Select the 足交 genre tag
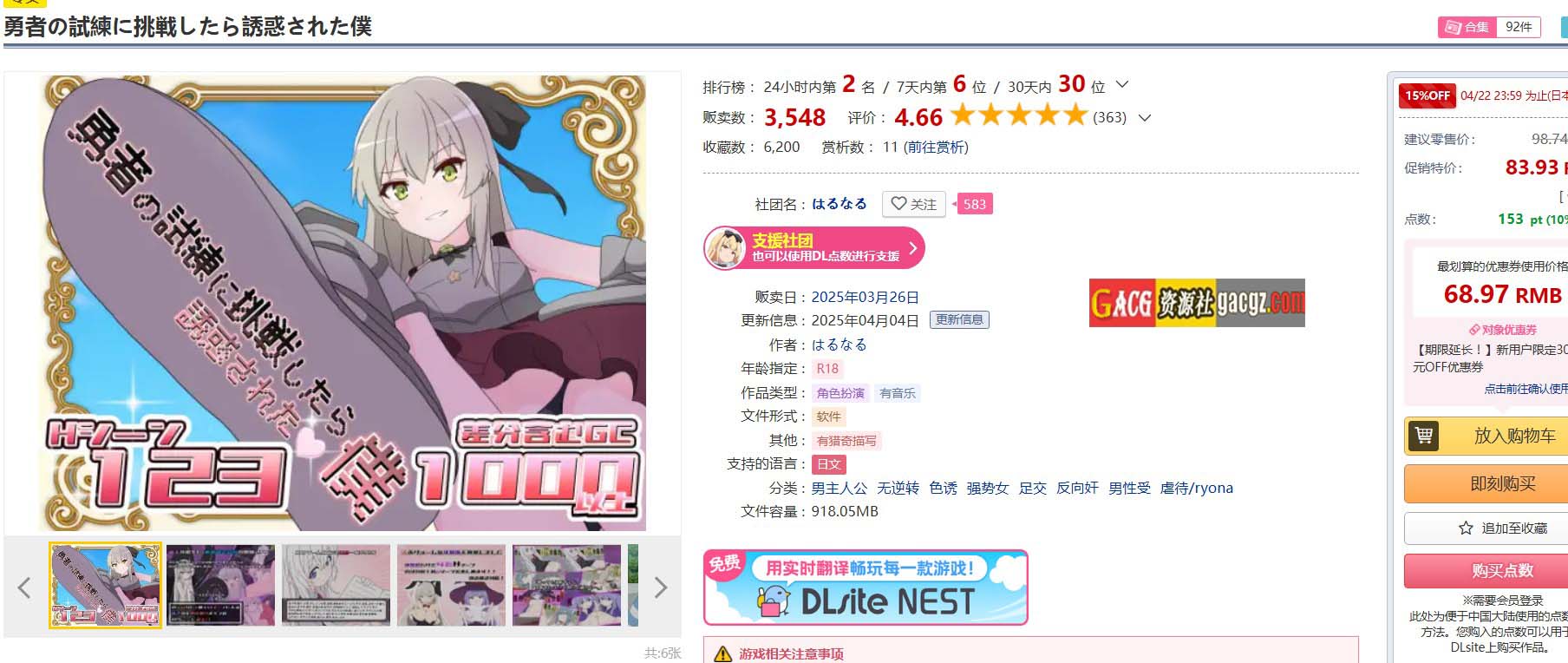This screenshot has width=1568, height=663. pos(1032,488)
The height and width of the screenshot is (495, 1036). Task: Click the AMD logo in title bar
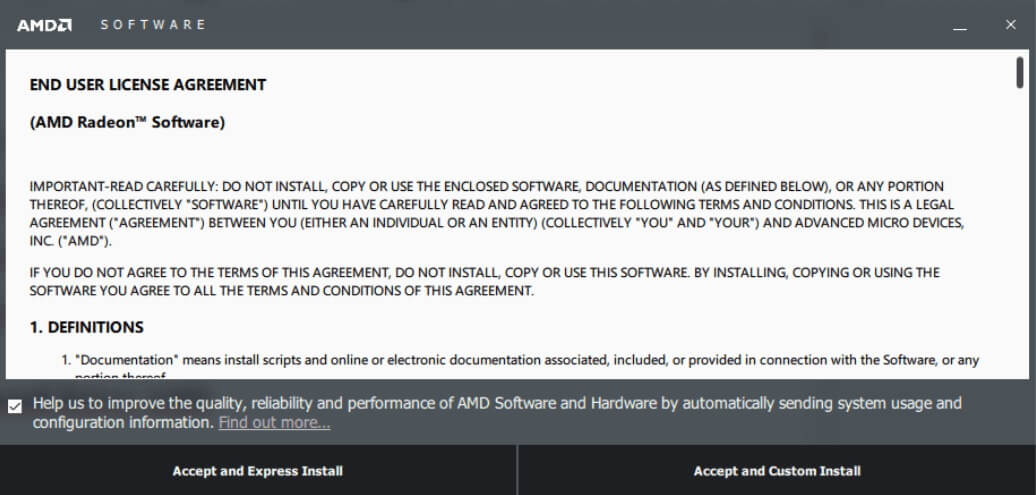pos(44,25)

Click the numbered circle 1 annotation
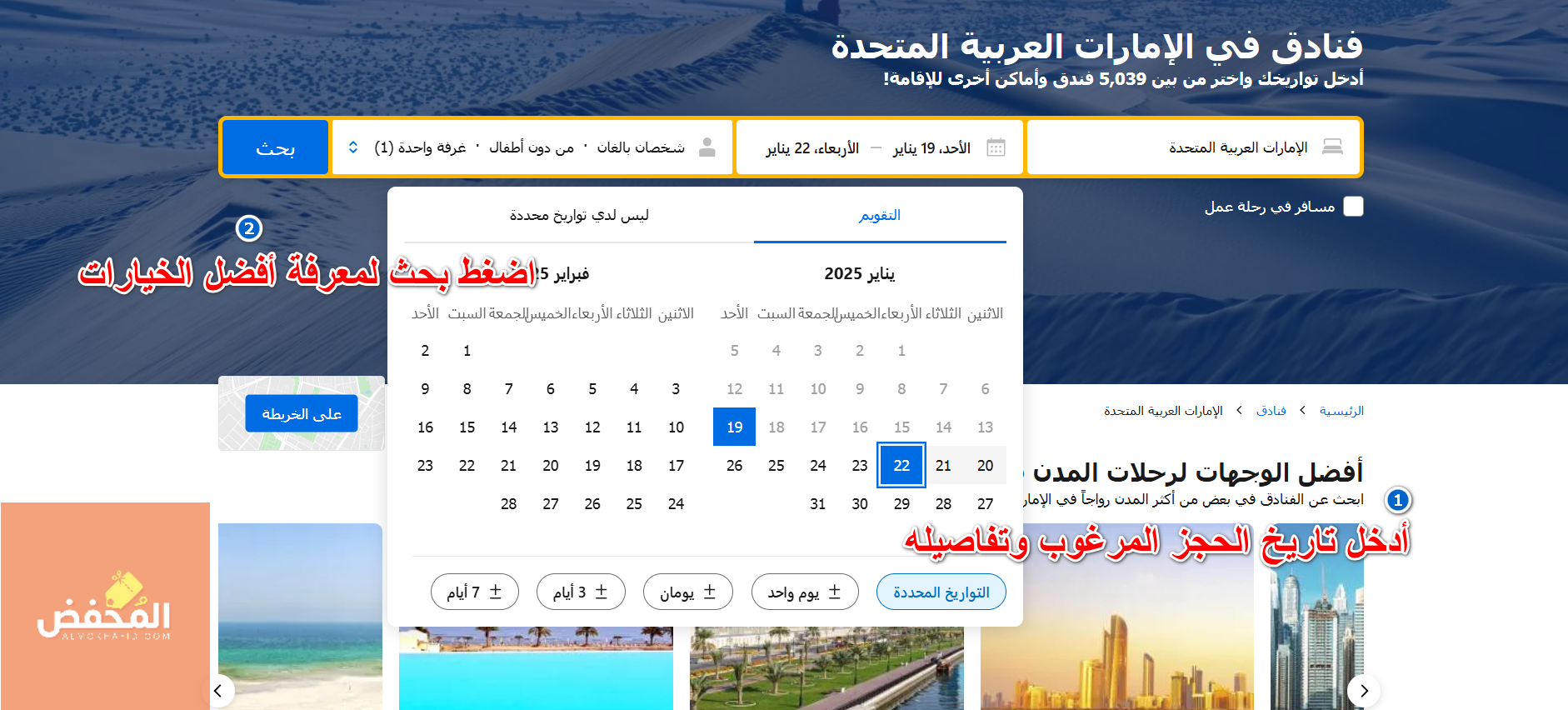coord(1398,500)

================================

Assignment> The pictures in the entries should be left out; output everything else exactly.

Answer to the problem>
Select the 足交 genre tag
This screenshot has width=1568, height=663. pos(1032,488)
The height and width of the screenshot is (495, 1036). Task: Click the AMD logo in title bar
pos(44,25)

Click the numbered circle 1 annotation
coord(1398,500)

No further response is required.